After we'd covered a mile, Grand Avenue merged with 7th Avenue and the scenery changed from shabby industrial to gleaming corporate. Under the cluster of skyscrapers that gives Phoenix its only claim to a skyline, we began, for the first time that day, to encounter large groups of Anglos. Standing on the sidewalk behind the yellow tape barricade set up by police, they were dressed business-casual and had the appearance of office workers on a late lunch break. Their expressions were hard to read. They appeared neither sympathetic nor hostile, simply bemused, as though their opinions on immigration were frozen by the sight of such a monstrously big group. The marchers grinned, raised their flags a little higher, and chanted "Si, se puede!"

After the crowd had made its second right turn, onto Washington street, marchers began falling out. They filled the sidewalks, talking on cell phones and eating bag lunches while leaning on parking meters and squatting in doorways while employees of the Fox network stared down from the roof of their headquarters as though waiting to be airlifted to some quieter place. The marchers looked tired and elated. I made it as far as Wesley Bolin Memorial Plaza, a clean-cut grassy square just below the State Capitol, before collapsing. After I'd drunk the last of my water and pulled a stone out of my shoe, I turned around and headed back.
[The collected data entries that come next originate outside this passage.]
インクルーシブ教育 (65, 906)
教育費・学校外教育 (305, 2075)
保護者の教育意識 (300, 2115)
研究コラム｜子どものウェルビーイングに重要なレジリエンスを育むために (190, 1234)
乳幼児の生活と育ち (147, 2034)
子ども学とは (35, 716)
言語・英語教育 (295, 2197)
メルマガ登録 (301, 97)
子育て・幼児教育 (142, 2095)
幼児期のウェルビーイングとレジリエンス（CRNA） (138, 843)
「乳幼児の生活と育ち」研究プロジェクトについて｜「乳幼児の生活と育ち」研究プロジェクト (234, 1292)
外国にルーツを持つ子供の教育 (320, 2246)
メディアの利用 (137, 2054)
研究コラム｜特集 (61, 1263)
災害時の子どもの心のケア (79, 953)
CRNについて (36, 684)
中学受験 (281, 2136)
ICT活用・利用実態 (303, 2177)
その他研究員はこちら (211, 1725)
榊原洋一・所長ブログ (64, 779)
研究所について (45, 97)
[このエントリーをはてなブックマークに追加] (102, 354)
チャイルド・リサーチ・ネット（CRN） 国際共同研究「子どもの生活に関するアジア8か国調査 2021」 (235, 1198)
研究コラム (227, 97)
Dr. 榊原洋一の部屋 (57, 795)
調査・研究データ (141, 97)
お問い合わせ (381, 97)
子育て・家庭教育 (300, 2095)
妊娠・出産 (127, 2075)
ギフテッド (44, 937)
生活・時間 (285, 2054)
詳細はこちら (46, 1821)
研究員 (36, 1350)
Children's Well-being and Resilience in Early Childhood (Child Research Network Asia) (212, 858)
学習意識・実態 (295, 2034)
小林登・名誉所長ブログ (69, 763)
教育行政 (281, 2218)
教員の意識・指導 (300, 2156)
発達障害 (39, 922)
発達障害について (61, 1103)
Having regained Grand Avenue, I saw--or rather, heard then looked up to see--a tall marcher playing a trumpet. With great brio, and no small degree of skill, he tootled out "The Star-Spangled Banner," holding the final note an extra few seconds and letting it die gradually. Then, with a notch greater brio, he launched into "La Cucaracha," adding mariachi-style flourishes. His fellow marchers cheered, though for which song, I couldn't say.

4 Comments On This Entry

Wow! That was interesting Mooga. I'm going to have to digest this for a little while before responding. I do however have a couple of questions to ask you right now. How many of them do you think were illegals? Were most of them unable to speak English?
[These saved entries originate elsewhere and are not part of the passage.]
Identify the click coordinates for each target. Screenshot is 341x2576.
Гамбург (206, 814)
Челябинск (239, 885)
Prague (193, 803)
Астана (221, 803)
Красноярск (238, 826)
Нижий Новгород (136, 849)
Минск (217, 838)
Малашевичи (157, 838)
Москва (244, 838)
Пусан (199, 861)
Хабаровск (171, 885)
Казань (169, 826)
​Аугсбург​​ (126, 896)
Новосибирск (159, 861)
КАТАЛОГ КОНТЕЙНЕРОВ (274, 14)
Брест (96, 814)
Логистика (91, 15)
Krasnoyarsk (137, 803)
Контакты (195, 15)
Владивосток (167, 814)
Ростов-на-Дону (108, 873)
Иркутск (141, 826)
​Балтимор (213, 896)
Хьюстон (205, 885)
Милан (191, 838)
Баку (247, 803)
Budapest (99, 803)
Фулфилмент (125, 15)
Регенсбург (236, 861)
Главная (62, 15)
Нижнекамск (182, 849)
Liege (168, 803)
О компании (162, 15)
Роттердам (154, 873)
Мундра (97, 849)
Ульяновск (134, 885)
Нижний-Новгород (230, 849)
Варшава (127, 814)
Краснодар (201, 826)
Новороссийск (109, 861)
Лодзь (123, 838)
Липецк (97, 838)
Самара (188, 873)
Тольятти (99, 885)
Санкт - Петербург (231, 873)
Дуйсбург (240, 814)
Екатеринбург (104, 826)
Congratulations on your new blog. I look forward to reading much more of your writings. :salute:
I am not in a state where I can read this with a clear mind, but I am glad I know about it and look forward to visiting your blog when I can read, understand, process, and discuss your posts with you.
Yaay Mooga! :salute:
Wow, that's a lot of information to take in.

I am looking forward to more of your take on this, as we are looking to move to the Tucson area this fall and I have some concerns over what is going on down there, politically and in terms of what it would mean for schooling and such for my daughter. Glad you're around to keep us informed!
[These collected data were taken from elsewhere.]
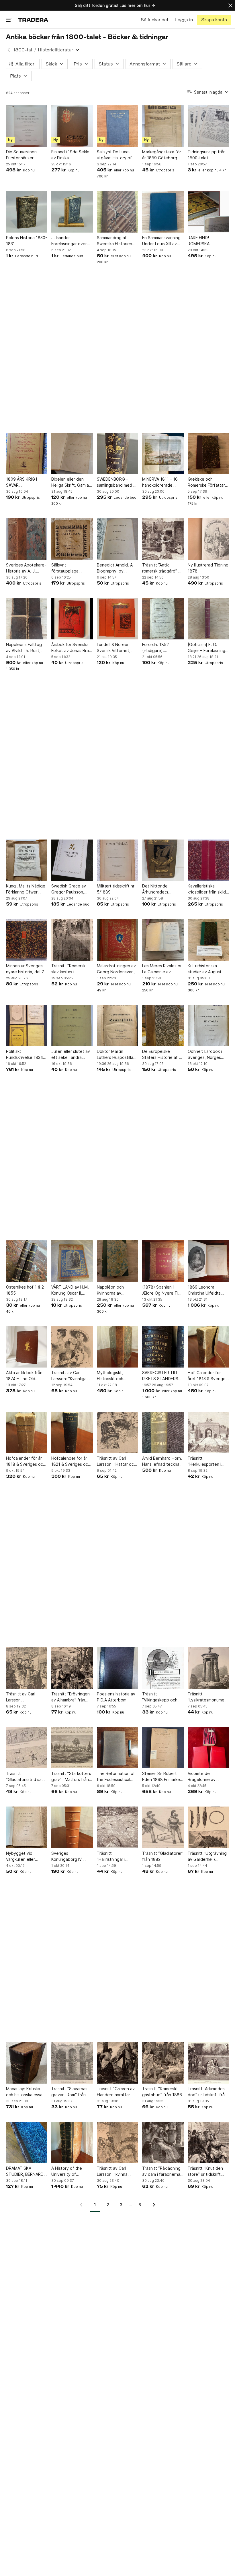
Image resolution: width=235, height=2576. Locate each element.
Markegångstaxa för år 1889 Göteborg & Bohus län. (161, 155)
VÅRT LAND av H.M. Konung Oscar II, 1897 (70, 1290)
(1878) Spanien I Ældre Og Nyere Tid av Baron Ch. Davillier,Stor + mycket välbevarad (161, 1290)
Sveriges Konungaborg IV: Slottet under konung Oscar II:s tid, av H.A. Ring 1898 (72, 1856)
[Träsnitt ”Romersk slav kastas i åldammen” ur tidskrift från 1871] (72, 939)
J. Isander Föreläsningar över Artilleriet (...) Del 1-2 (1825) (71, 241)
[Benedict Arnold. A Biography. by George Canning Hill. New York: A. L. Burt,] (117, 539)
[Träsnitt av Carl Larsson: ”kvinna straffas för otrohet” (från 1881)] (117, 2142)
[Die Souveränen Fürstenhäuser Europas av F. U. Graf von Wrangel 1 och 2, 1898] (26, 126)
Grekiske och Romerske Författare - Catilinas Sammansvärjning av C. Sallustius (208, 482)
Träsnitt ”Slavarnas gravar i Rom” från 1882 (69, 2092)
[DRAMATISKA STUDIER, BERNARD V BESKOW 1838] (26, 2142)
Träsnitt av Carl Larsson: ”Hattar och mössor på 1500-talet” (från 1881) (116, 1461)
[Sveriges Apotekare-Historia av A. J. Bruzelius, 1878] (26, 539)
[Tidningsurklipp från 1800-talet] (208, 126)
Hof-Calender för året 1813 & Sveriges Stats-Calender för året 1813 (208, 1376)
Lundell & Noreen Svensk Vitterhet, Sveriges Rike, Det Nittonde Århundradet (114, 647)
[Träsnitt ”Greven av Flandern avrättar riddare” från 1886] (117, 2063)
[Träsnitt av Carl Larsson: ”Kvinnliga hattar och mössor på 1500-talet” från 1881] (72, 1347)
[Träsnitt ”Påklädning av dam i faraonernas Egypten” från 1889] (162, 2142)
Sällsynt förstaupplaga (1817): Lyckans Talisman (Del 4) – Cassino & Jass (68, 568)
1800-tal (22, 49)
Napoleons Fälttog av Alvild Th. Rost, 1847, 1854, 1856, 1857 (24, 647)
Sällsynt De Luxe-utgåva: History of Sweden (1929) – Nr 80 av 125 (116, 155)
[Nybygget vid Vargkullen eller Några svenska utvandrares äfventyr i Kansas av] (26, 1827)
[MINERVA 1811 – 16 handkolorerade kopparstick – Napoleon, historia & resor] (162, 453)
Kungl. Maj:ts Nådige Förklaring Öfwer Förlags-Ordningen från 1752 (25, 889)
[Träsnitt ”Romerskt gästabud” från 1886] (162, 2063)
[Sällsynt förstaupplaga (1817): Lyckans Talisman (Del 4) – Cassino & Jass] (72, 539)
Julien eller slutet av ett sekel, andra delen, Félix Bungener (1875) (70, 1054)
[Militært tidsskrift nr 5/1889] (117, 860)
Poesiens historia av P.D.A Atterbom (116, 1696)
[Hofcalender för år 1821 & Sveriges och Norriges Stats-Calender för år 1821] (72, 1432)
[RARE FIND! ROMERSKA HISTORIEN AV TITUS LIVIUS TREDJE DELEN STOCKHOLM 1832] (208, 211)
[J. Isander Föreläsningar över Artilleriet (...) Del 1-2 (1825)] (72, 211)
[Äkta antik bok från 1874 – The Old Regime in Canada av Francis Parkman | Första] (26, 1347)
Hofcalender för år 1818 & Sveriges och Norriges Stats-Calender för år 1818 (26, 1461)
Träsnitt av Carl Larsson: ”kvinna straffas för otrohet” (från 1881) (117, 2171)
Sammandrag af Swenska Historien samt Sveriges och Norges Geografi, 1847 (114, 241)
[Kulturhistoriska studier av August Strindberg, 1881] (208, 939)
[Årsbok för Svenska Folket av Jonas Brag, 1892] (72, 618)
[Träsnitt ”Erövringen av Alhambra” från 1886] (72, 1668)
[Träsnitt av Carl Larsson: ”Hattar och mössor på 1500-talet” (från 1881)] (117, 1432)
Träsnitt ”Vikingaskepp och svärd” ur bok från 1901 (159, 1697)
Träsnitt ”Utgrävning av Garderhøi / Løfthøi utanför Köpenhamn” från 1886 (207, 1856)
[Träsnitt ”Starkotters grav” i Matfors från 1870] (72, 1747)
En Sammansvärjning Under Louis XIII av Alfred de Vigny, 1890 (161, 241)
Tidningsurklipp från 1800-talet (207, 154)
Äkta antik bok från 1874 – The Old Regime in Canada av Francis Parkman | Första (26, 1376)
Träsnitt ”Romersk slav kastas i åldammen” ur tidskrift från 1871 (68, 969)
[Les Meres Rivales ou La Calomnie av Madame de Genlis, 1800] (162, 939)
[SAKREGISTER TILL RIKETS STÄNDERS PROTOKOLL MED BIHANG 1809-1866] (162, 1347)
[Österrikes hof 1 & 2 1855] (26, 1261)
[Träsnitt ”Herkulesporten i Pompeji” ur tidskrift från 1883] (208, 1432)
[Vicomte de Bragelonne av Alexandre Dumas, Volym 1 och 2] (208, 1747)
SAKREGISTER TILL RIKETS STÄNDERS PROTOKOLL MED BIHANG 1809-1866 (160, 1376)
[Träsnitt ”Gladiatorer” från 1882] (162, 1827)
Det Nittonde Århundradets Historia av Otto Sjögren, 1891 (157, 889)
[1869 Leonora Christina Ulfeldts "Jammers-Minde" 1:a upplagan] (208, 1261)
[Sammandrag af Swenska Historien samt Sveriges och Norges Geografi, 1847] (117, 211)
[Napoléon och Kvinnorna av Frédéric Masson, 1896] (117, 1261)
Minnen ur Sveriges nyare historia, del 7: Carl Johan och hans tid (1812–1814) (25, 969)
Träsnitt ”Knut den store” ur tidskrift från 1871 (205, 2171)
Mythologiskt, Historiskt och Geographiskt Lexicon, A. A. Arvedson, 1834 (112, 1376)
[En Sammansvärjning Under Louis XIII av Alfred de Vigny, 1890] (162, 211)
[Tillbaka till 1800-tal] (8, 50)
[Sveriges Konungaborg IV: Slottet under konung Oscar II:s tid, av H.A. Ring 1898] (72, 1827)
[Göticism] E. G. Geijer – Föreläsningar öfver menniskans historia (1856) (208, 647)
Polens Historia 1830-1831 (26, 240)
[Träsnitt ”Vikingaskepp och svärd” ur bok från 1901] (162, 1668)
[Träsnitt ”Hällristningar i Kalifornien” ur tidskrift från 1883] (117, 1827)
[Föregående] (83, 2204)
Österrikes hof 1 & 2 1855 (25, 1290)
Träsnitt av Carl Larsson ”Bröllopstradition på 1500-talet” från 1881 (26, 1697)
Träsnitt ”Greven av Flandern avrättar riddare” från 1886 (116, 2092)
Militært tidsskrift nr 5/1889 (115, 888)
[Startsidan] (33, 20)
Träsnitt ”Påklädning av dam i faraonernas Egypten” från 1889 (162, 2171)
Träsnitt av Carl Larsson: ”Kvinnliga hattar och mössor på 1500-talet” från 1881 (71, 1376)
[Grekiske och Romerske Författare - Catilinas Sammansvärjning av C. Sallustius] (208, 453)
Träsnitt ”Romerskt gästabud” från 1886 (162, 2091)
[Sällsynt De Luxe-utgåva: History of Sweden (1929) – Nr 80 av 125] (117, 126)
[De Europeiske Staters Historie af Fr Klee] (162, 1025)
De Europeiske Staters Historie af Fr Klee (162, 1054)
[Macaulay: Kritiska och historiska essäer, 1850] (26, 2063)
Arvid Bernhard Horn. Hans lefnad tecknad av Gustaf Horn (162, 1461)
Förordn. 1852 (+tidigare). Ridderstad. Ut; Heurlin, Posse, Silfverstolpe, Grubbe (156, 647)
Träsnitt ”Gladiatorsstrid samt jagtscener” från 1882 (26, 1776)
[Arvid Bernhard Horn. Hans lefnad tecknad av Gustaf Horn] (162, 1432)
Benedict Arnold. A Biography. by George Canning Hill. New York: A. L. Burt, (116, 568)
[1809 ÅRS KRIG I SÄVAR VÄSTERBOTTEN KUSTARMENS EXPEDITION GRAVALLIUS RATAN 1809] (26, 453)
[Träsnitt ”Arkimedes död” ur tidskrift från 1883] (208, 2063)
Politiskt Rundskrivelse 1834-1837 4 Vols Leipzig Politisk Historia (25, 1054)
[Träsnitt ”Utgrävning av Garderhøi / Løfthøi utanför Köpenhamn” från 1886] (208, 1827)
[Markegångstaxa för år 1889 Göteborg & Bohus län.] (162, 126)
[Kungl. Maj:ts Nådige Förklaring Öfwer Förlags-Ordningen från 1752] (26, 860)
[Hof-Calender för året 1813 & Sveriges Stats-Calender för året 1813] (208, 1347)
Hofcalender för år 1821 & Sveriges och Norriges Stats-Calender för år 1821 (71, 1461)
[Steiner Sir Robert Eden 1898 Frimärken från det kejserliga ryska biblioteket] (162, 1747)
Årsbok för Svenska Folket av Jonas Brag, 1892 (72, 647)
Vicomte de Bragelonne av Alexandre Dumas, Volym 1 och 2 (205, 1776)
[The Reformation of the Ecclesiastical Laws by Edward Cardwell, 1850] (117, 1747)
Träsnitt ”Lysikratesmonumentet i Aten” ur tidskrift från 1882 (208, 1697)
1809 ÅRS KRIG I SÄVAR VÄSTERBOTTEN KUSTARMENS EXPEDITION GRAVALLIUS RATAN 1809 (24, 482)
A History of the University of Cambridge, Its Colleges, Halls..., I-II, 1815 (71, 2171)
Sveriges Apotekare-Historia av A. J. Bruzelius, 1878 (26, 568)
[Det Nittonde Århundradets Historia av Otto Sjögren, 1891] (162, 860)
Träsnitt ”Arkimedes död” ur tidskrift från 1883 (207, 2092)
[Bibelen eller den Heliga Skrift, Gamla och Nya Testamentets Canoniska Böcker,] (72, 453)
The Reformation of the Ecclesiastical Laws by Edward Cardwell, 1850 (116, 1776)
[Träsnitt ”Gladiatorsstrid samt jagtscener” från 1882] (26, 1747)
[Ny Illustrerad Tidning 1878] (208, 539)
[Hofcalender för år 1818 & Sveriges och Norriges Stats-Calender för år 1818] (26, 1432)
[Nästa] (151, 2204)
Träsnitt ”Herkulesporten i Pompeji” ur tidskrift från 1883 (207, 1461)
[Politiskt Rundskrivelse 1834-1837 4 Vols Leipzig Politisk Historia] (26, 1025)
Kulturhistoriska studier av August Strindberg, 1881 (205, 969)
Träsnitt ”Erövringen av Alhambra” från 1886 (70, 1697)
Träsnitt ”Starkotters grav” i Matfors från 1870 (71, 1776)
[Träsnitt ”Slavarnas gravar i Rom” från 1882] (72, 2063)
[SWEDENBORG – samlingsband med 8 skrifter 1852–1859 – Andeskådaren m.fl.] (117, 453)
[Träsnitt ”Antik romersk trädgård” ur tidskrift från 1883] (162, 539)
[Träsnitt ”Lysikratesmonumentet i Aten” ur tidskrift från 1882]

Mooga - That was beautifully written. Your words paint a very vivid and powerful picture. I know you have somewhat mixed feelings on the issue -- understandably so.

It sounds as though the marchers took pains to convey their message peacefully. I am wondering, though --did you get a sense as to what their ultimate message is? "Yes, we can." Yes we can what? What is your sense as to what they actually want?

P.S. I thought you gave up the smoking?! :rolleyes:

Thank you, Jax (and everyone) for reviewing my article so generously. Since this is the first time in years I've tried to write anything like a polished piece, I'm relieved to know it didn't put anyone to sleep.

To answer your question, I think the march organizers chose "Yes, we can!" as their slogan because it was vague enough to apply to any programme. It could just as easily mean "Yes, we can get amnesty" as "Yes, we can pay our back taxes, learn English, and become citizens." I should have done more research on the organizations sponsoring the march, but there are so many of them. Probably, each constituent organization has involved itself in immigration reform for its own reasons, and therefore has its own distinct agenda. It may only have been the drastic, imminent threat posed by HR 4437 that made them work together. Anyway, the next time I try my hand at reportage (which I intend will be soon), I will force myself to do more homework.

New blog entry to come some time in the next couple of days! Sorry to make everyone wait!